The first handlebar mount we were given was ugly and sat the device up very high. Although it did grip the Rider 50 tightly, its purchase on the stem or bars wasn't as good, and on rougher roads it bounced around so much that we couldn't read the screen. The new mount is thankfully much better, so make sure you get that version.

A USB cable is used to both transfer data and charge the lithium-ion battery. You get a mains charger in the box as well. A key to the success of any new GPS system is how well it will interface with your computer. At present the Bryton will only play with PCs but we’re told a Mac version should be along soon.

Bryton's website displays the large amount of data that can be recorded on the device in a user-friendly and intuitive way, which is great as it means you don’t have to be a computer geek as well as a bike geek to get the most out of the unit. As with all things online, privacy can be an issue. The Bryton website defaults to allow your uploaded routes to be viewed by all and sundry – something to be aware of.

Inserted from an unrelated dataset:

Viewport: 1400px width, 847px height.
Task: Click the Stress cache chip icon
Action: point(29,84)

The early version of the Bryton that we’ve tested doesn’t produce GPX files or allow them to be downloaded, making route creation and analysis with other mapping software somewhat trying. Bryton are working on firmware and software upgrades for the device that should speed up the download process and allow GPX files to be used – we'll keep you posted.

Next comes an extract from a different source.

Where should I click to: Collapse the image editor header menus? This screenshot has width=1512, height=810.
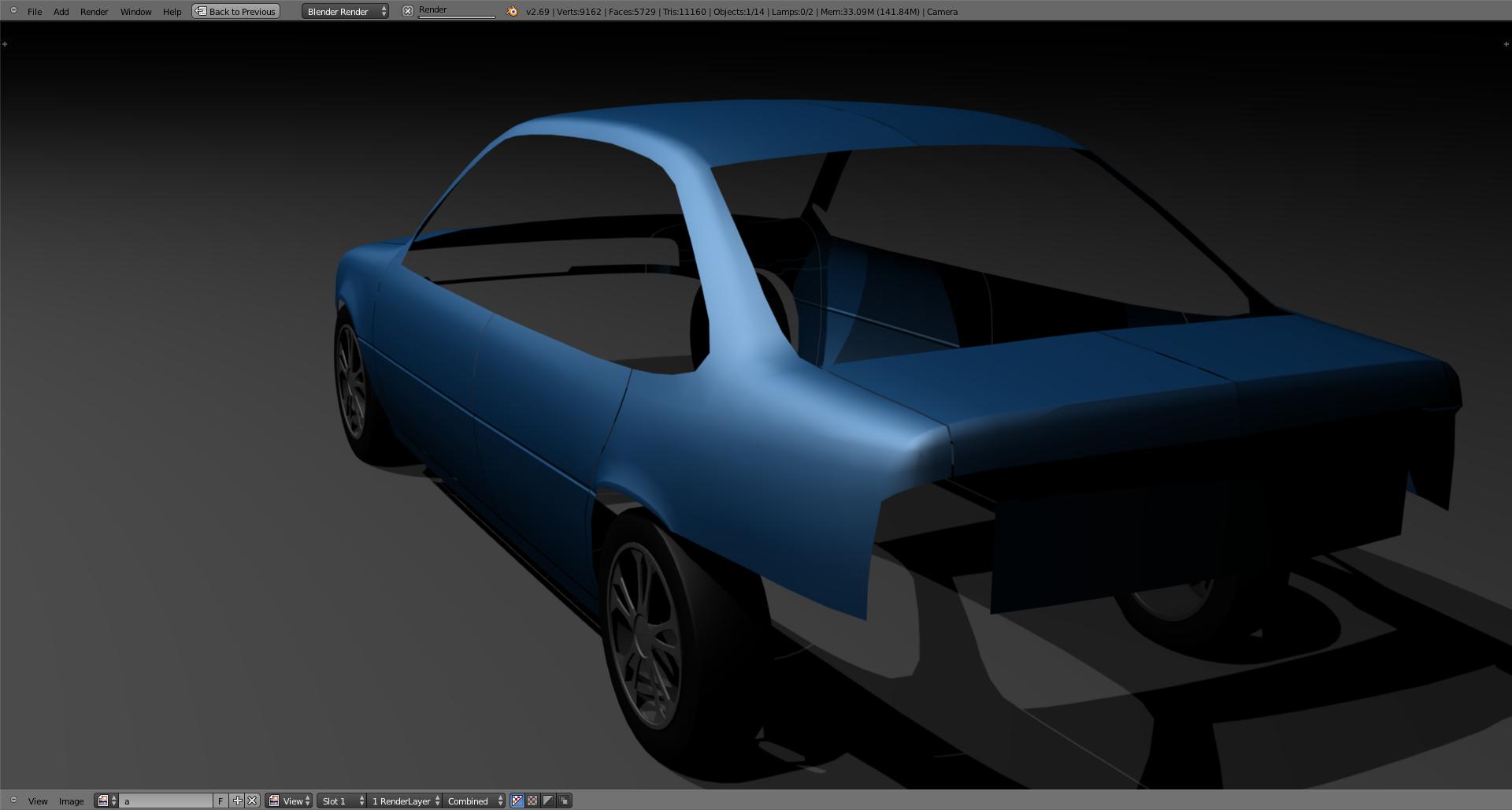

For the money the Bryton 50 is good. It has the features of the £359 Garmin Edge 705 (and most of the features of the newer Edge 800, apart from the touchscreen and OS maps) at a price nearer the much more basic Edge 500. It's not quite as slick in functionality or aesthetically, and the slight work-in-progress feel of this early model does count against it, but it's certainly very good value.

If you're looking for a GPS mainly to log and record data from your rides, and you don't require the detailed OS maps found on the higher-end Garmin models, then the Bryton’s well worth looking at. If you're not bothered about the navigation aspect, the Bryton 30 might be an even better option, with similar features to the Edge 800 but again at a much lower price.